Our second day in Dunedin saw us venture out onto the Otago peninsular. We took the scenic route along the harbour foreshore, stopping at Portobello for lunch overlooking one of the harbour’s many bays.
Prior to lunch we visited Larnach Castle, New Zealand’s only Castle, built 1871 by William Larnach, merchant baron and politician, for his beloved first wife Eliza. It took more than 200 workmen three years to build the Castle shell and master European craftsmen spent a further 12 years embellishing the interior. Larnach spared no expense on his dream home, which features the finest materials from around the world.
Unfortunately she died, as did his next two wives and finally he committed suicide in the NZ parliament!
The castle went onto decline until the Barker family purchased it, in a very run down state, as their home in 1967. Decades have been spent on the Castle’s restoration, with the family having restored empty buildings from ruin and assembled a large collection of original New Zealand period furniture and antiques. This living collection showcases the craftsmanship and spirt of New Zealand.
The grounds and gardens of the castle are beautiful, with views over the harbour from many vantage points, including the turret.
The restoration of this building is testament to the dedication of the barker’s who were extremely young when they first embarked on this historic restoration project.
The gardens are extensive, with views back towards Dunedin and out to sea.
Then it was off to visit The Royal Albatross Centre, at Pukekura nestled at the foot of Taiaroa Head. This was a fascinating visit as we learnt a great deal about these magnificent birds and were able to view parents and their chicks in nests on the headland.

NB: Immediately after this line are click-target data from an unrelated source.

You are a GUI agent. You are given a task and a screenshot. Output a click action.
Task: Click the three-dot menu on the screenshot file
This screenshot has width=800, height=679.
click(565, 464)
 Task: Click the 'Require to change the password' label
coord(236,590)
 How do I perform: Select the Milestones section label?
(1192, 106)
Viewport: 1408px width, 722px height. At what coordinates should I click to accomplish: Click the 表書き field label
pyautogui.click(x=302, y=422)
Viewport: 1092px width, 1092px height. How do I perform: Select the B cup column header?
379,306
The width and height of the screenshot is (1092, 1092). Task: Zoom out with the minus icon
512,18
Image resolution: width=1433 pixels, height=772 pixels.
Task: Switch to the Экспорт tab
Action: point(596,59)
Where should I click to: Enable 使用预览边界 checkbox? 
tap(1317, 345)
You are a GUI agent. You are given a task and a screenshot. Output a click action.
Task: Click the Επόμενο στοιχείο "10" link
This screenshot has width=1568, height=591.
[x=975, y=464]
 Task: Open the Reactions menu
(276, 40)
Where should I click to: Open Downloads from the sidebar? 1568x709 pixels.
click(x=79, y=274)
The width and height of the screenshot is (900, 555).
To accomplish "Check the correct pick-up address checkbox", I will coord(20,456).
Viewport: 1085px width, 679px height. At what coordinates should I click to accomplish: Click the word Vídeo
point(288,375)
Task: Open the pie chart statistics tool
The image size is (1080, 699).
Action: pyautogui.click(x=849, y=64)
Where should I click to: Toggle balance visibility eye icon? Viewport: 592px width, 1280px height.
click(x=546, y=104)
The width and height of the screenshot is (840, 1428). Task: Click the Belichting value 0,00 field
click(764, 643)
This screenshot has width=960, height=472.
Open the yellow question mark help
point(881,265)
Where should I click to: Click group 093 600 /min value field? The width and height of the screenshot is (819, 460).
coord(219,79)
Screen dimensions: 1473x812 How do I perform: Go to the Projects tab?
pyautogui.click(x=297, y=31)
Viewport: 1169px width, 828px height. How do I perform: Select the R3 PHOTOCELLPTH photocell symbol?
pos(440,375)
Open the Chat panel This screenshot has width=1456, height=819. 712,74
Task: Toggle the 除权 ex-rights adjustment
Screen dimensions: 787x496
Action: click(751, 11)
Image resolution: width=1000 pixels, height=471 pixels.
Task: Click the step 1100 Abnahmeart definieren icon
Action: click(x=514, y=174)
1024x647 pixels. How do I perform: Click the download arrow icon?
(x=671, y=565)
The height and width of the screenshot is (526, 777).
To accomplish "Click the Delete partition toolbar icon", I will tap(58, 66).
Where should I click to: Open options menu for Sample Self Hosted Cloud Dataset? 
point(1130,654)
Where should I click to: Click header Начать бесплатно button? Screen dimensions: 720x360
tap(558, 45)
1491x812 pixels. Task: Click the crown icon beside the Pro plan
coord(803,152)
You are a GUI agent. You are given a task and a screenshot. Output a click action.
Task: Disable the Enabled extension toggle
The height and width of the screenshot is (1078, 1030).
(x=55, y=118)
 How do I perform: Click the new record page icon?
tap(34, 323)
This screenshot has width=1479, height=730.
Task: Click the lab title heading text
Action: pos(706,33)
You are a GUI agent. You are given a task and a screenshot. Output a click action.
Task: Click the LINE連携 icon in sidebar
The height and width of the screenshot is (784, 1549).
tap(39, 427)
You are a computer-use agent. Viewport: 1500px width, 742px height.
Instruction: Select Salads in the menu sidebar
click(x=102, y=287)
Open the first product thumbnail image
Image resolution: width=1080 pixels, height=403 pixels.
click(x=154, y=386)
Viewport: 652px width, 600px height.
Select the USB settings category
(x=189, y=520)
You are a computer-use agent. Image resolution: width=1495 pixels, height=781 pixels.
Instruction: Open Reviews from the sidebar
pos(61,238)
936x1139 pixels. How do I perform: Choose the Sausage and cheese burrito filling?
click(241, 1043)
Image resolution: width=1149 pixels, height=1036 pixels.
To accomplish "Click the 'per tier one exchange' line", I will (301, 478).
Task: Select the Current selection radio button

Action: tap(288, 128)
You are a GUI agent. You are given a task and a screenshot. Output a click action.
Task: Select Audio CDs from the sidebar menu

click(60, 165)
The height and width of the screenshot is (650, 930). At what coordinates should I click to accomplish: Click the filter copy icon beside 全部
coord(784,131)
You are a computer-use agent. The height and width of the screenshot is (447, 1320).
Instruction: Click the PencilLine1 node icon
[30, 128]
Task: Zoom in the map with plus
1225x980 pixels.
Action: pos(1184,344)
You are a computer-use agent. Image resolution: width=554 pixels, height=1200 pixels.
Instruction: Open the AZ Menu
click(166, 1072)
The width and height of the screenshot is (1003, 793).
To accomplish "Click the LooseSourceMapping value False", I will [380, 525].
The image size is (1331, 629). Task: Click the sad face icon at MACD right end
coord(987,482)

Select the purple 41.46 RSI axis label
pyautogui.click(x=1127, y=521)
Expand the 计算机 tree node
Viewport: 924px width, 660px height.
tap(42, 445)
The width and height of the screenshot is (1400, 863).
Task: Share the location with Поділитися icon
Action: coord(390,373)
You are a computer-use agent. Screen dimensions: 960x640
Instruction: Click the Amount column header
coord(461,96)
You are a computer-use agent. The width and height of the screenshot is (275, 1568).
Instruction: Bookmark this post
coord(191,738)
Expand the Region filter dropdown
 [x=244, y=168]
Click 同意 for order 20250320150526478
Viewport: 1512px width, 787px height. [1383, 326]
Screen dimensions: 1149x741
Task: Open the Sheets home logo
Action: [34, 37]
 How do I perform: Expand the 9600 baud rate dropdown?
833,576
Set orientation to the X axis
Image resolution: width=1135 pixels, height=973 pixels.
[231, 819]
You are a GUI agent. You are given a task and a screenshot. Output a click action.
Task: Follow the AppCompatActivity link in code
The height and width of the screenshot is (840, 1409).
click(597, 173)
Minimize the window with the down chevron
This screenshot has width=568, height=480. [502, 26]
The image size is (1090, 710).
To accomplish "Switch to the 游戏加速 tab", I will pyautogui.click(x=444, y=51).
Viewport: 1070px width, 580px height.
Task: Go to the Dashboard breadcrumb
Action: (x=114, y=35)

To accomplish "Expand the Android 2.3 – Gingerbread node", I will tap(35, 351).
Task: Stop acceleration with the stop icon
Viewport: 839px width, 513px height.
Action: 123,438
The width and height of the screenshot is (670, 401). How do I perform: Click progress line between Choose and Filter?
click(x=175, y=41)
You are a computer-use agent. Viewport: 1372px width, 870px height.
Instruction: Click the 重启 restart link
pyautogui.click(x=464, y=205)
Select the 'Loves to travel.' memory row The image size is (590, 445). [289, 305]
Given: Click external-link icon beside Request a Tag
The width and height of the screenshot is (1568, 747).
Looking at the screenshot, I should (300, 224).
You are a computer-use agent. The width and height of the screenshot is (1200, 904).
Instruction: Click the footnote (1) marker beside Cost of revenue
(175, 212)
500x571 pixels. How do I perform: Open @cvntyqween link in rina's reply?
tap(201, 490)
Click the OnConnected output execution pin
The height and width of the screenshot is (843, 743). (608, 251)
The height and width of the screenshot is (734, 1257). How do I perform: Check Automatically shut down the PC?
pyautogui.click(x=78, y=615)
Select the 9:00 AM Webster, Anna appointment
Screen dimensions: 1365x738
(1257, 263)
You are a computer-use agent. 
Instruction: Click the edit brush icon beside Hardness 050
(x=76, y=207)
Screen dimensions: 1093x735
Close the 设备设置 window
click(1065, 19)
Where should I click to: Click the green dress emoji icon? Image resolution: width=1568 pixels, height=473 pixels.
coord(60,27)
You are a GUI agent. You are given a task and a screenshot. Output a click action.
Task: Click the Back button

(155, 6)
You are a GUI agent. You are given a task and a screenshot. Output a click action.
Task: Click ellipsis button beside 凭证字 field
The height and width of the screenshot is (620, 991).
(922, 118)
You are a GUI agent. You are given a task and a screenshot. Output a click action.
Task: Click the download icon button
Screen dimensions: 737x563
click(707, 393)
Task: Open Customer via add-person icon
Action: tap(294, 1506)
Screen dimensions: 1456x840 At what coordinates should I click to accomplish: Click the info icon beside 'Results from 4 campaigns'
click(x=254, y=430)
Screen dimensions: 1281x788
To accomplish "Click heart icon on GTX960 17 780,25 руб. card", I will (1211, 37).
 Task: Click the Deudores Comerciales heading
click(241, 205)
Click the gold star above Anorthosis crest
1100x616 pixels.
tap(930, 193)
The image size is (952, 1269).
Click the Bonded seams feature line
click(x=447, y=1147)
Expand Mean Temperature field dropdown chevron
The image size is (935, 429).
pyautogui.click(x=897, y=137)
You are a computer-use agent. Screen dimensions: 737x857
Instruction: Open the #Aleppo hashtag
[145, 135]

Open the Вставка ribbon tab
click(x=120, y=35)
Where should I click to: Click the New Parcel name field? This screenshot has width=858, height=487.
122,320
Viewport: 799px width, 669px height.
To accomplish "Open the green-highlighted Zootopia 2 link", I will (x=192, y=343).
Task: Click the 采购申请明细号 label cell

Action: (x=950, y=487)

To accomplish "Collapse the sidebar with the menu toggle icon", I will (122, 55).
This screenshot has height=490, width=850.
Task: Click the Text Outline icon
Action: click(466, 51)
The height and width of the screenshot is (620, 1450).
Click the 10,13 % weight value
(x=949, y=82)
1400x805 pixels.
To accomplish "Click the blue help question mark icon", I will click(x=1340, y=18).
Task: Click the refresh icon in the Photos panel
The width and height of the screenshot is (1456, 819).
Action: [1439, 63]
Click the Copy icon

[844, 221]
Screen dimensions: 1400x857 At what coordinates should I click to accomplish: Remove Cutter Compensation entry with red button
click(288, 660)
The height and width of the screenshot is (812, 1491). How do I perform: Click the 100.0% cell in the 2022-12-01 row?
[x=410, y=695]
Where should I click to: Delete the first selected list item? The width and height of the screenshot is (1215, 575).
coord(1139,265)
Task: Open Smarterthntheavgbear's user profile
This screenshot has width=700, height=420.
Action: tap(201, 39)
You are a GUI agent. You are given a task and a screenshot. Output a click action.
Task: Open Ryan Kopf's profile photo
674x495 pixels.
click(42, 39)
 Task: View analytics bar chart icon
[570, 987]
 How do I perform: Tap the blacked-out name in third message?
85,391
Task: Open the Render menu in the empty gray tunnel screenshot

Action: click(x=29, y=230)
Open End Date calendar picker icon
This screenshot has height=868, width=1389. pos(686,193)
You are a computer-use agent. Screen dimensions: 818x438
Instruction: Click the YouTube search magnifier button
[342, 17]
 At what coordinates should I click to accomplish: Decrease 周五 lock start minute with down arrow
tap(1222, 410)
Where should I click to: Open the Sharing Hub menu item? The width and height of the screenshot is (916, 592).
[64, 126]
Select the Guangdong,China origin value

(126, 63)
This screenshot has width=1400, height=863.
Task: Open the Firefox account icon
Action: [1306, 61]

Albatross are the world’s largest seabirds. They normally breed on remote islands and spend at least 85 percent of their lives at sea, well away from land and human view. Dunedin’s Taiaroa Head is the only mainland Royal Albatross breeding colony in the world. This site was selected by a bird in 1920 and one man (Richdale) guarded the egg from animals and people to see the chick grow. Consequently further birds have landed on the site and today it can have up to 50 nesting pairs in residence.
Renowned ocean wanderers, they travel vast distances from their breeding grounds to feed. The royal albatross, with its massive three metre wingspan, flies an estimated 190,000 kilometres a year.
The breeding birds arrive at Taiaroa Head in September. They nest during early November and within the following three weeks an egg is laid – one only per pair, each two years.
The parents share incubation duty as it lasts for a period of 80 days! The chicks hatch from late January to early February. The parents then take turns at guarding the chick for the first 35 days to protect it from predators while the other goes to sea in search of food to regurgitate to the chick. After that the chick is by itself, with parents only returning with food every few days. It takes eight months for the little balls of fluff to become not so little juveniles, and they will finally take their first ever flight in September! Extraordinarily, there are no ‘training’ flights. Once these young birds take to the air they are airborne or resting on water for most of the rest of their lives. Only when searching for a mate, and they mate for life, or breeding do they return to land. Twelve months after their arrival at Taiaroa Head, the chicks’ parents finally leave the colony to spend a year at sea before returning to breed again.
The young Royal Albatross will spend the next three to five years at sea, never touching land during that time. Many then return to this unique headland to find a mate and start another generation of Royals of Dunedin’s Taiaroa Head.
Following the visit to the albatross colony we visited the old wartime gun emplacements and facilities of Fort Taiaroa. These were first erected in the 1880s when Britain abandoned protection of the colonies and the Russian threat arose. Subsequently for WW1 and WW11 there have been further gun emplacements erected to protect NZ from the sea.
Sited atop Taiaroa Head in an underground circular gun pit, the ‘disappearing gun’ was aimed while below ground, then raised, fired and returned back into the pit by the recoil for reloading. The gun was manufactured by W G Armstrong & Co at Elswick, near Newcastle on Tyne, England, and was tested in its present gun site in June 1889. The gun has fired over 200 times, but never in anger. We also visited the observation post here as well as the small but interesting underground museum, housed in the original wartime tunnels.
On our way back to Dunedin we dropped in at the Glenfallon Gardens and had a twenty minute explore of what are rather wild gardens wandering up a hillside. Definitely did not compare with the gardens at Larnach Castle but were nevertheless an enjoyable break in the middle of the return drive to the city.